**RECORDS:**
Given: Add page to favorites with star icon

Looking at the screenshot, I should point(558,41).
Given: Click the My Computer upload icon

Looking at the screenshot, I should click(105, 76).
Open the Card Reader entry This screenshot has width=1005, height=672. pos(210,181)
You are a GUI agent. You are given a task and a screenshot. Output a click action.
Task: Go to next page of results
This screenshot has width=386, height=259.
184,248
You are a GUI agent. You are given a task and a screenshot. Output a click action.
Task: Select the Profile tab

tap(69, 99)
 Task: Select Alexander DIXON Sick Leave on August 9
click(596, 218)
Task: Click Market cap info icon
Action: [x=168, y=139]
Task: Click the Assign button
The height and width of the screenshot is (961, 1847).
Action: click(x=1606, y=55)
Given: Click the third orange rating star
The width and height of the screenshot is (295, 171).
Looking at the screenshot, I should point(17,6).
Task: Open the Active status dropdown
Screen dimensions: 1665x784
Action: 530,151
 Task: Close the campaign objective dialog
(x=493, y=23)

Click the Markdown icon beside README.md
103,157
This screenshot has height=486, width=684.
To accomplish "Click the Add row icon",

**GIVEN EXERCISE:** Print the data above again word for word, from the first line to the last.

**RESPONSE FOR THIS EXERCISE:**
Given: Add page to favorites with star icon

Looking at the screenshot, I should point(558,41).
Given: Click the My Computer upload icon

Looking at the screenshot, I should click(105, 76).
Open the Card Reader entry This screenshot has width=1005, height=672. pos(210,181)
You are a GUI agent. You are given a task and a screenshot. Output a click action.
Task: Go to next page of results
This screenshot has width=386, height=259.
184,248
You are a GUI agent. You are given a task and a screenshot. Output a click action.
Task: Select the Profile tab

tap(69, 99)
 Task: Select Alexander DIXON Sick Leave on August 9
click(596, 218)
Task: Click Market cap info icon
Action: [x=168, y=139]
Task: Click the Assign button
The height and width of the screenshot is (961, 1847).
Action: click(x=1606, y=55)
Given: Click the third orange rating star
The width and height of the screenshot is (295, 171).
Looking at the screenshot, I should point(17,6).
Task: Open the Active status dropdown
Screen dimensions: 1665x784
Action: 530,151
 Task: Close the campaign objective dialog
(x=493, y=23)

Click the Markdown icon beside README.md
103,157
This screenshot has height=486, width=684.
To accomplish "Click the Add row icon",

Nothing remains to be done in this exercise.